Göring avait fixé au lendemain une conférence sur des problèmes relatifs au programme de radiogoniométrie : elle se termina tout aussi lamentablement. Cette fois encore, les experts présents eurent droit à une quantité d’explications dispensées sur un ton de grand seigneur par un Göring en excellente humeur, mais dénué de toute connaissance technique, et qui, pour finir, distribua d’un cœur généreux toute une kyrielle de directives. Après son départ, j’eus toutes les peines du monde à réparer les dégâts sans désavouer Göring ouvertement. Néanmoins l’incident était assez grave pour que je fusse contraint d’en informer Hitler qui, dès que l’occasion se présenta, le 13 mai 1943, convoqua au quartier général les responsables de l’industrie d’armements, pour restaurer le prestige du gouvernement 10 .
Quelques mois après la faillite de nos projets, je rencontrai Himmler dans l’enceinte du quartier général.
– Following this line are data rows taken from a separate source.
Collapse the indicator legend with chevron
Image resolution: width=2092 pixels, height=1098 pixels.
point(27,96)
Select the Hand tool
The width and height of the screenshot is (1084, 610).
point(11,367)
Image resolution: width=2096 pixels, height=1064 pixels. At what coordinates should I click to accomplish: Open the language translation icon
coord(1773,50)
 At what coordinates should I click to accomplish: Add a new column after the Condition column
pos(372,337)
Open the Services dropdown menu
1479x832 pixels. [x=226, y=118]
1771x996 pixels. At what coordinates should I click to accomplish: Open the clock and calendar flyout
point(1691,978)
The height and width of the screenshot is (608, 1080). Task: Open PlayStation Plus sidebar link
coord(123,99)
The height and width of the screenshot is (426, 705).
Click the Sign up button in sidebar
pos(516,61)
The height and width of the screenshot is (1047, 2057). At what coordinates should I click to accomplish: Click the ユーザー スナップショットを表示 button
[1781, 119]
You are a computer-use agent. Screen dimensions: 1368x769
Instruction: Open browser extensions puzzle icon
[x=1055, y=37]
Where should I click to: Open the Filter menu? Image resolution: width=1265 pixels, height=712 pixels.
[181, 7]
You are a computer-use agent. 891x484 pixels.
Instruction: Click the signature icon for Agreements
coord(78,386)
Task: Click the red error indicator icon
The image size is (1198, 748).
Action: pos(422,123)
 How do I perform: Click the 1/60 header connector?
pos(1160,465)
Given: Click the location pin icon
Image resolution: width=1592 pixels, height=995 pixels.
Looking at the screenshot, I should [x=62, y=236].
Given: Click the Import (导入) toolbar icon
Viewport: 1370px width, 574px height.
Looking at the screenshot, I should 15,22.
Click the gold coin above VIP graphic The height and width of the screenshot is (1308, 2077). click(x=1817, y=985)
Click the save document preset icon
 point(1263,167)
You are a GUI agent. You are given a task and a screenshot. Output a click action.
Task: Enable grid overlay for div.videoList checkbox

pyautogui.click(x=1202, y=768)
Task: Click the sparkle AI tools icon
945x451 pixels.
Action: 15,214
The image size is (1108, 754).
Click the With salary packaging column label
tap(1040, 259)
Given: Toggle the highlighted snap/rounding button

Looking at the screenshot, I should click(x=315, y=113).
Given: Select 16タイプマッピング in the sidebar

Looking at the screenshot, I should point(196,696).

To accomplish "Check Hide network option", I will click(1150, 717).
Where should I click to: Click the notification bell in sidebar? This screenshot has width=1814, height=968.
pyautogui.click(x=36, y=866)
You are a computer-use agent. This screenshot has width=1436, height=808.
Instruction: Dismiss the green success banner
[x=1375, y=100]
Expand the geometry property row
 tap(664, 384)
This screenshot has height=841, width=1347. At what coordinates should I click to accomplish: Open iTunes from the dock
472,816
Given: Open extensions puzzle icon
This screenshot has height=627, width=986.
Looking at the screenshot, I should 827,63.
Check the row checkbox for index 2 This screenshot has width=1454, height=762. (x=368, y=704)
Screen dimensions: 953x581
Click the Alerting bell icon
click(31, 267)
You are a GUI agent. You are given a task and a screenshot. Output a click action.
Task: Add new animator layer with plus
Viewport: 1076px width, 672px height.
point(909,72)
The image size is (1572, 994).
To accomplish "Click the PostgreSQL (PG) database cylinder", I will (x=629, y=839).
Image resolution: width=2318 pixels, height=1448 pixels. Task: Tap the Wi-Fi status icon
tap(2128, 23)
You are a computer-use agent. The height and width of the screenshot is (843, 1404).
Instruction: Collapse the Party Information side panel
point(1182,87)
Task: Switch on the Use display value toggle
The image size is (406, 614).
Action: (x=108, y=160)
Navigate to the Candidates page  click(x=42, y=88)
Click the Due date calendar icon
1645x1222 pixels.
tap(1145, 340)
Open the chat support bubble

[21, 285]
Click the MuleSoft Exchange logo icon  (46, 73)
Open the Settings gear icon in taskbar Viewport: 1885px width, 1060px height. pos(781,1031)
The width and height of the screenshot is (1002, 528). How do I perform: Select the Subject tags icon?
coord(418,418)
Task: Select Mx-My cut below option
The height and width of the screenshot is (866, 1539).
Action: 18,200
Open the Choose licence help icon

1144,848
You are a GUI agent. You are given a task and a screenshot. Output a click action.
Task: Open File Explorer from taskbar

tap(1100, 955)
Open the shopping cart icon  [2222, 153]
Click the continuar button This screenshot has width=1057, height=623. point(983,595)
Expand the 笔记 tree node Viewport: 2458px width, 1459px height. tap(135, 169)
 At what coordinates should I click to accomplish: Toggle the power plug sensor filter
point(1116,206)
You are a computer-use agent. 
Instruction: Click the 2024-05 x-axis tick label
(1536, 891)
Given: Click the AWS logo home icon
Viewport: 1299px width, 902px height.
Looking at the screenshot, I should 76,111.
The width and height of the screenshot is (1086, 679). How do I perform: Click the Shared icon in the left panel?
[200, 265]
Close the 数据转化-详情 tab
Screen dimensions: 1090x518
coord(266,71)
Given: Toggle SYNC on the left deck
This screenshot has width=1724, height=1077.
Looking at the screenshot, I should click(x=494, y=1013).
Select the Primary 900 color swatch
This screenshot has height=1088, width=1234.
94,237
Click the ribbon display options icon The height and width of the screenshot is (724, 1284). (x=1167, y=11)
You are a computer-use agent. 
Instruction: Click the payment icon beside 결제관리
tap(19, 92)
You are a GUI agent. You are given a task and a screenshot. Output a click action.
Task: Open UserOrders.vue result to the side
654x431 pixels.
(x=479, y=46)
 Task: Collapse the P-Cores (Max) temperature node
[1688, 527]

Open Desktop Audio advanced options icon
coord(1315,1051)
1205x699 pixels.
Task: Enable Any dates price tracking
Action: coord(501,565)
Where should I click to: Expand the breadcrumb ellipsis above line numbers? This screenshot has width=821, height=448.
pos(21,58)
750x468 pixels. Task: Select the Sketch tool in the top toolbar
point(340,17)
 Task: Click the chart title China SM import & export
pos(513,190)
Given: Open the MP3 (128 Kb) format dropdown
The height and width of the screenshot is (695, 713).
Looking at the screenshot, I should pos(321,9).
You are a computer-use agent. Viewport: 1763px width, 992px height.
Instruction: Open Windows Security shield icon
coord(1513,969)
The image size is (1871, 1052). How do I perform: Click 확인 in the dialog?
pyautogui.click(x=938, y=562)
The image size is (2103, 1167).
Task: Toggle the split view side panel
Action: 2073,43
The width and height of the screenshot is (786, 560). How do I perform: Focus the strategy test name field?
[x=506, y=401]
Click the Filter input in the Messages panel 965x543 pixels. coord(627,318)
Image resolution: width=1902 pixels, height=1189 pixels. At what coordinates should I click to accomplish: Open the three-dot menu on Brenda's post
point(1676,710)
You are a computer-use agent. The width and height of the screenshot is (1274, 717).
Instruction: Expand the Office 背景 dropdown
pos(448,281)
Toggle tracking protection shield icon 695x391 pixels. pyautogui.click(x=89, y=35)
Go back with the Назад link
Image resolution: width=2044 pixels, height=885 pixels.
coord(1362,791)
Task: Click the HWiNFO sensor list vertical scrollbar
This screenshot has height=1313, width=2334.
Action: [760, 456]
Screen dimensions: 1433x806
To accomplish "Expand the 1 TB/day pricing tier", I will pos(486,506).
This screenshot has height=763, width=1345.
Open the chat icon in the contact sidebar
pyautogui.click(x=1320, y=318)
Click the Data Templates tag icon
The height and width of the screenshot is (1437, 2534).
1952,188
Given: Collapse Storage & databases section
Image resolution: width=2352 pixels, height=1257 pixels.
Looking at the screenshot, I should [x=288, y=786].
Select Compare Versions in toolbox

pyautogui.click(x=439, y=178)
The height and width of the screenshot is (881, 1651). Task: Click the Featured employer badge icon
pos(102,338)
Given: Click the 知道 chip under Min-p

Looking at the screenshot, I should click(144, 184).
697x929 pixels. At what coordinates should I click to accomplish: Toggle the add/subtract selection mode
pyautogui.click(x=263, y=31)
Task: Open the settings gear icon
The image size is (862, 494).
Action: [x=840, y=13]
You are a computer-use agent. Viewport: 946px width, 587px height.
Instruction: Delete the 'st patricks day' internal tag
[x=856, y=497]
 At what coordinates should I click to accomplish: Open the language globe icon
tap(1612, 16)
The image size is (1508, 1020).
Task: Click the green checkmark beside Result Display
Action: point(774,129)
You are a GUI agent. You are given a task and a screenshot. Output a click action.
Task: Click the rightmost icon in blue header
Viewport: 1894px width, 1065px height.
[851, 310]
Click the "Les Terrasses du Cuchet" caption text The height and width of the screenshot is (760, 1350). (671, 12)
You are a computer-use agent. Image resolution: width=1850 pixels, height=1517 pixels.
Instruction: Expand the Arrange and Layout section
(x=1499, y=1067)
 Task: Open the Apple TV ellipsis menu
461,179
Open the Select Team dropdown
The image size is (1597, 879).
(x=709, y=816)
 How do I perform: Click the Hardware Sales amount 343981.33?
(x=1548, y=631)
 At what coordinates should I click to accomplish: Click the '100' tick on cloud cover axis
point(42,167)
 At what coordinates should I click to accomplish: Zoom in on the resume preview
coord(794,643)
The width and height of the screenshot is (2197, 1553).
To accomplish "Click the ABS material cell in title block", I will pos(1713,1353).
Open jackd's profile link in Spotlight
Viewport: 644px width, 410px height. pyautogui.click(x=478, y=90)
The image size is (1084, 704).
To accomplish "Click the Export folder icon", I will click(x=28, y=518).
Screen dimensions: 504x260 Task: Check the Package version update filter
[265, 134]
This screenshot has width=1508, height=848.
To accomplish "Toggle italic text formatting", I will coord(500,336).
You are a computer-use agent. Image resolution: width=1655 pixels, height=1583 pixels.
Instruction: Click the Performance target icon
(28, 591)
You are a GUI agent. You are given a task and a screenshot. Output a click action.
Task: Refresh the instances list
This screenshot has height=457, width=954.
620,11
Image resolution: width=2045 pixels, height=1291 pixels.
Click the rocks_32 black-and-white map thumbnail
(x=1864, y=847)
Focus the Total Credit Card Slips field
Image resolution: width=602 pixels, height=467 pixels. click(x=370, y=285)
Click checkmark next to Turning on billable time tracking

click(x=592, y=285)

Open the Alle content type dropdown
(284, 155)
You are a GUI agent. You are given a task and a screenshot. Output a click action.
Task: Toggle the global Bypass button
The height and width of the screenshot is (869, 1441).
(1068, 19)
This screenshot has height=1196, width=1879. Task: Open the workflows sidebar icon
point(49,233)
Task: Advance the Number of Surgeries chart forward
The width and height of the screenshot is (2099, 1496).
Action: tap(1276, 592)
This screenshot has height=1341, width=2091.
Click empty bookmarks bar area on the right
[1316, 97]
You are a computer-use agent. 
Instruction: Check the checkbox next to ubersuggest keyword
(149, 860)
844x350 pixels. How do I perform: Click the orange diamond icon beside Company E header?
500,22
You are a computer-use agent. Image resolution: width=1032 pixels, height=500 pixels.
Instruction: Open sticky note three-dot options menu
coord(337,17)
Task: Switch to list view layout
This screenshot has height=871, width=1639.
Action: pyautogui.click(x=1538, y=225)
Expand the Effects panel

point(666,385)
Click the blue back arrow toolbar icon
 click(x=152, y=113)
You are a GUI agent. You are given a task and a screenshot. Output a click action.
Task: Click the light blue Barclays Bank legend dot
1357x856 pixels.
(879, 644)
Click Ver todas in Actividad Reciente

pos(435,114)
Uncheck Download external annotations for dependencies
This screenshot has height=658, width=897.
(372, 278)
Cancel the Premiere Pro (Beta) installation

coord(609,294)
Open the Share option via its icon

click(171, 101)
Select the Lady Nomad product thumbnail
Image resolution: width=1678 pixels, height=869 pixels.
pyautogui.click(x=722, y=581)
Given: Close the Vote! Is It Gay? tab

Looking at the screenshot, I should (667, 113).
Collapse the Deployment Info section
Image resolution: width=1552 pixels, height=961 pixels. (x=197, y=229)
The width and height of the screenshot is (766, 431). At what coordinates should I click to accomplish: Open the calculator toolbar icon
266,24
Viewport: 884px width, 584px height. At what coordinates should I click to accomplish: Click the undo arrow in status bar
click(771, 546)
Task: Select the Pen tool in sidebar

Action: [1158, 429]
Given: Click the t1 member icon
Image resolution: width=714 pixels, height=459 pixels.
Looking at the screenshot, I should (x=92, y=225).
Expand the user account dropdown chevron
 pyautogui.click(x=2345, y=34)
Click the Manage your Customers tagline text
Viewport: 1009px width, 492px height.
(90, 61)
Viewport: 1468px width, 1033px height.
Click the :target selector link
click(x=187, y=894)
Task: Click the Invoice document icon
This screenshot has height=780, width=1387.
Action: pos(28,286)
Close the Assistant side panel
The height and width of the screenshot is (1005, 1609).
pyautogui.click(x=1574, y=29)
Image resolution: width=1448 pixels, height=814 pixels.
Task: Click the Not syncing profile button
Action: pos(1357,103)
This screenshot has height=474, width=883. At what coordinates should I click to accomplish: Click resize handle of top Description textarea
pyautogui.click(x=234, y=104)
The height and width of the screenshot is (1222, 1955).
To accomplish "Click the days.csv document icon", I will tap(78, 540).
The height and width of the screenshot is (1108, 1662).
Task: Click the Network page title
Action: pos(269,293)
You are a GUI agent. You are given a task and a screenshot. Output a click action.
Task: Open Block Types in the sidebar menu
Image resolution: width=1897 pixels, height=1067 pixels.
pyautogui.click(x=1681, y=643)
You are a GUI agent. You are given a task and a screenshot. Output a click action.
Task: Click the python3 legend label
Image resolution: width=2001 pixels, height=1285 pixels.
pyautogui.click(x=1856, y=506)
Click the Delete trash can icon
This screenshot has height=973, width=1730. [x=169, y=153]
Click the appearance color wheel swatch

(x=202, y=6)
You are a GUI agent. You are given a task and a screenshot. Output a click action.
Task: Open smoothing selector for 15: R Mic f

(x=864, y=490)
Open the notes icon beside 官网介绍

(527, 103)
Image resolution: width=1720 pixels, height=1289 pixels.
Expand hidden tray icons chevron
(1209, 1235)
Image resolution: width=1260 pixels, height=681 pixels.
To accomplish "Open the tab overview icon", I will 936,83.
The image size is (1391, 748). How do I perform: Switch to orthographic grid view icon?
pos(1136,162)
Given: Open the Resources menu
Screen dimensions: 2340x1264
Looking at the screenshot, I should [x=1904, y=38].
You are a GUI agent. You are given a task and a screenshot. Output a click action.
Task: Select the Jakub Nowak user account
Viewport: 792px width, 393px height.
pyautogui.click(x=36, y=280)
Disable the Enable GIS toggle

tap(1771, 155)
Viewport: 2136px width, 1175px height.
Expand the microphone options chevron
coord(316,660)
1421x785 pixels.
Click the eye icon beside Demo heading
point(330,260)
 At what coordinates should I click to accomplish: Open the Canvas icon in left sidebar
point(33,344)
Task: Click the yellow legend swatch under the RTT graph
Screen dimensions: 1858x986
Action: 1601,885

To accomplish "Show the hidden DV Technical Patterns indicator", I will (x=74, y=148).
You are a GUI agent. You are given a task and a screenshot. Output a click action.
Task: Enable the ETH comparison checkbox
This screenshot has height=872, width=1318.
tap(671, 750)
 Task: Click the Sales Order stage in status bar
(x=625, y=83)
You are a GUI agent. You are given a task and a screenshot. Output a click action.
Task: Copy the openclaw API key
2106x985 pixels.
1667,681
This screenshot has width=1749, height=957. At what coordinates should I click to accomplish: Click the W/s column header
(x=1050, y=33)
Il me déclara d’un ton rogue et menaçant : « Je considérerais comme regrettable que vous tentiez une nouvelle fois de ranimer l’énergie du Reichsmarschall ! » De toute façon, cela n’était plus possible. Göring était, et cette fois définitivement, retombé dans sa léthargie. Il ne devait en sortir qu’à Nuremberg.

48. Le jeu de mots Führungskrise/ hrerkrise ne peut pas être rendu en français dans la mesure où l’on garde le terme de « Führer ». (N.D.T.)